Friday, February 25, 2011

Destiny's Cousin (or, how I learned to cry)

"It is such a secret place, the land of tears." - Antoine De Saint-Exupery

In my family, there was just no room for the children to have feelings: our tears were an unbearable accusation, and we were punished for causing pain. "Go to your room, no one wants to see you like that" was on a good day: mostly the punishment for crying was physical. I learned to cry without making any noise: and then I learned not to cry at all. It was a hard lesson to learn: the blows of his belt and his fists tattooed it into my bones. It became part of who I was. Life without tears was also life without joy: it was like living in a mausoleum. I didn't think about it, because I never imagined that it could be different.

I began to think about it after my son was born. When I was telling him that it was okay to cry, it dawned on me that he would learn more from my actions than my words: and I did not want to pass on this terrible lesson. I didn't know where to start, but I finally realized that if I didn't seek some kind of recovery from my past, then with all the best intentions in the world I would still pass on my damage. That horrified me. I became willing to wade back into the pain and seek healing. I started going to counseling.
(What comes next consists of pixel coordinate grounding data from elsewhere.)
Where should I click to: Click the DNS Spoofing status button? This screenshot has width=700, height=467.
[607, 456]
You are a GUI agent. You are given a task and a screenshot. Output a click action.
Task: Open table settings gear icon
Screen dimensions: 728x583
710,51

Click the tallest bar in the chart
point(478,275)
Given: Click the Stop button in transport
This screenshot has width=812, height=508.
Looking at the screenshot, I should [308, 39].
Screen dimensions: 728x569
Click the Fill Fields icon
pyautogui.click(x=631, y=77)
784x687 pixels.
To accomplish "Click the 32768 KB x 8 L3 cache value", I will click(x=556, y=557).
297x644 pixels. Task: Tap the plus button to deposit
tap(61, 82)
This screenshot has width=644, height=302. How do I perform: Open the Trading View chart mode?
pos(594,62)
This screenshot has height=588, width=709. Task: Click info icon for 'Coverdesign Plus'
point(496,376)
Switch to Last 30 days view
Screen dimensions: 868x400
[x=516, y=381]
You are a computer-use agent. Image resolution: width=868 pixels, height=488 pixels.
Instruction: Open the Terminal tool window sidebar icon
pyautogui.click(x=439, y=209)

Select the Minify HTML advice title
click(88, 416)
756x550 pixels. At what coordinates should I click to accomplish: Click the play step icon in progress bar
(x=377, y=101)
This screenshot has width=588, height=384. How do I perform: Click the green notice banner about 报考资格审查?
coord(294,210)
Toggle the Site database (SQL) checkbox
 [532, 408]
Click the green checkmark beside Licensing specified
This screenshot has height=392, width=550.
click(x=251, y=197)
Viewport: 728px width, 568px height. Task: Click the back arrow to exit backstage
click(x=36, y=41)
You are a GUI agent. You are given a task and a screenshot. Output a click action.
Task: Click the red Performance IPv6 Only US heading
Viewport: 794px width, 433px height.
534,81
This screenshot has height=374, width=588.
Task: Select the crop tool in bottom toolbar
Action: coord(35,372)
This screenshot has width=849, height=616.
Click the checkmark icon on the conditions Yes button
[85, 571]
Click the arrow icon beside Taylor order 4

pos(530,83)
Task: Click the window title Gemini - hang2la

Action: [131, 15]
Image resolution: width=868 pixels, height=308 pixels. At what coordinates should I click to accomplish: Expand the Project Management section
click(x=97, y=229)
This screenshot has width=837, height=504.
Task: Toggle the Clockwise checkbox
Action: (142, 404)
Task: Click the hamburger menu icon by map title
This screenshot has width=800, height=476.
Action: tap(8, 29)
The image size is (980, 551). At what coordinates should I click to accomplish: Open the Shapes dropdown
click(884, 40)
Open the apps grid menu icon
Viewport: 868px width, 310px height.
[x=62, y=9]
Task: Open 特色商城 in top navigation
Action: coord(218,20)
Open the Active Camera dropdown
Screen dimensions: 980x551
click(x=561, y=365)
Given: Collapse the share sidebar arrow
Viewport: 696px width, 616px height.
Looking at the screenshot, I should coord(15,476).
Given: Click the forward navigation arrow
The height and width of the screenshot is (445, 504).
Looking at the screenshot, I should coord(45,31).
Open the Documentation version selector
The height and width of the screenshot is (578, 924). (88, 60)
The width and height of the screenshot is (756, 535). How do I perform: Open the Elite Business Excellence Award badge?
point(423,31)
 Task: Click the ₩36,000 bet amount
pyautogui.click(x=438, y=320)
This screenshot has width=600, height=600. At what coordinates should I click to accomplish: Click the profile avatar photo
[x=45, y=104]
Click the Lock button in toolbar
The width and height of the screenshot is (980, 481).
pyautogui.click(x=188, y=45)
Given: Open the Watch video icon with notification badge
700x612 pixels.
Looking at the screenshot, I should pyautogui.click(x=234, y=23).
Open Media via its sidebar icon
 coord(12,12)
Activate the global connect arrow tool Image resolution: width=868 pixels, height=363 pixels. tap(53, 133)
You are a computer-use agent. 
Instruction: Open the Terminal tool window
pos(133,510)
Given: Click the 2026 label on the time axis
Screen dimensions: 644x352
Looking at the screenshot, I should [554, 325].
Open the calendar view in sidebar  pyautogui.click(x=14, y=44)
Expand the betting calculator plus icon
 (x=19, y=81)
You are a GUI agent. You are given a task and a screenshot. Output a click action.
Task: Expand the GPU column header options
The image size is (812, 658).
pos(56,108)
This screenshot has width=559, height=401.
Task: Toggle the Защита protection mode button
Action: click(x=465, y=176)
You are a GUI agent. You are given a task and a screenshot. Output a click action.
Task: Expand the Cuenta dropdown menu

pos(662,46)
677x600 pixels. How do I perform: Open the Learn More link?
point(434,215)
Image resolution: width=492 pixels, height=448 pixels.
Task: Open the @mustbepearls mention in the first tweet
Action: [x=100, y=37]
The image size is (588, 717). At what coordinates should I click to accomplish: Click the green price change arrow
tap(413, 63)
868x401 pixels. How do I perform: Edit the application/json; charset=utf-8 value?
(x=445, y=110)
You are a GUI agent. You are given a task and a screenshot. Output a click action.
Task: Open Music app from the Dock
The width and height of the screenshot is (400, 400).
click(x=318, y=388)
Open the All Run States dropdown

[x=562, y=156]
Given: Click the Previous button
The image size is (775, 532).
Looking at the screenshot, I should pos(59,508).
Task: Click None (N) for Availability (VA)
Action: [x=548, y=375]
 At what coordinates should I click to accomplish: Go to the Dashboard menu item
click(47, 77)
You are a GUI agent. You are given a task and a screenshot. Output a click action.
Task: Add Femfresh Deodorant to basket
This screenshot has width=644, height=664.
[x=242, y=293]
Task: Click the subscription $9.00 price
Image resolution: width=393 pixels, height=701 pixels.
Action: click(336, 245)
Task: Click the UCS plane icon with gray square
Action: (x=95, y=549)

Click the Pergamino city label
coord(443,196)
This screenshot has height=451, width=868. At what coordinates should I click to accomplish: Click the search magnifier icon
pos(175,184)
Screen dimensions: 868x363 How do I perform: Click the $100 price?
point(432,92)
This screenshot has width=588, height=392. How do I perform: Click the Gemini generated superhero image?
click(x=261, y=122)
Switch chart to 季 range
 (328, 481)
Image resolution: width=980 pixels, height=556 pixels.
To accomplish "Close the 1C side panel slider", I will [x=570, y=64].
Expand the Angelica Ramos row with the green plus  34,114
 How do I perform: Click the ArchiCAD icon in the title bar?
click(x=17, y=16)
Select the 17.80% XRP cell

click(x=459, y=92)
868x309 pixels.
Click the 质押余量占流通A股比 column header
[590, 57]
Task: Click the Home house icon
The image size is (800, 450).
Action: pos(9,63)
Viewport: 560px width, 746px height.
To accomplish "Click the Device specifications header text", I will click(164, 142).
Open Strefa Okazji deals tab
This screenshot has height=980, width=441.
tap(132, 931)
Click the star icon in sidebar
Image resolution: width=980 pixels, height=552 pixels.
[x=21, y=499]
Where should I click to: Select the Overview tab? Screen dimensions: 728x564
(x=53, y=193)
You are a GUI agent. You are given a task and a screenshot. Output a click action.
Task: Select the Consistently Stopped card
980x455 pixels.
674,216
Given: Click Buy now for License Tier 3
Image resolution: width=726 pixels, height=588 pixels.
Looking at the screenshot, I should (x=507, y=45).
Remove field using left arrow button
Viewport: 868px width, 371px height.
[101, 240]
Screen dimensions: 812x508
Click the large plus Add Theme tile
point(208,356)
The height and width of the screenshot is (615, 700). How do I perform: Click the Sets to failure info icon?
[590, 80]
When my son was 3, I got clean and sober for the first time. I had been addicted to prescription drugs. It took about 3 months before the shaking stopped enough that I could write my name legibly, and that's when I got my very first sober job. I had sober days here and there at other jobs, but not too many, so this was new territory. Hell, everything was new territory then, raw and terrifying and wondrous. It was like taking a hit of life every day: I never knew where it would take me, but I was beginning to believe that I would find my way.

I took a job as a cashier at a local grocery store, and to my amazement, I was good at it. I liked dealing with people: I had a facility for easing the temper of the worst customer. Even if all I could give was a smile and a moment of kindness, I was grateful to have anything to give back to life, anything at all. I was so wide open then. I had no defense any more against feelings: letting go of drugs initially left me with no walls at all. I surrounded myself with positive thoughts and positive people as a protection. But then it happened: life came calling.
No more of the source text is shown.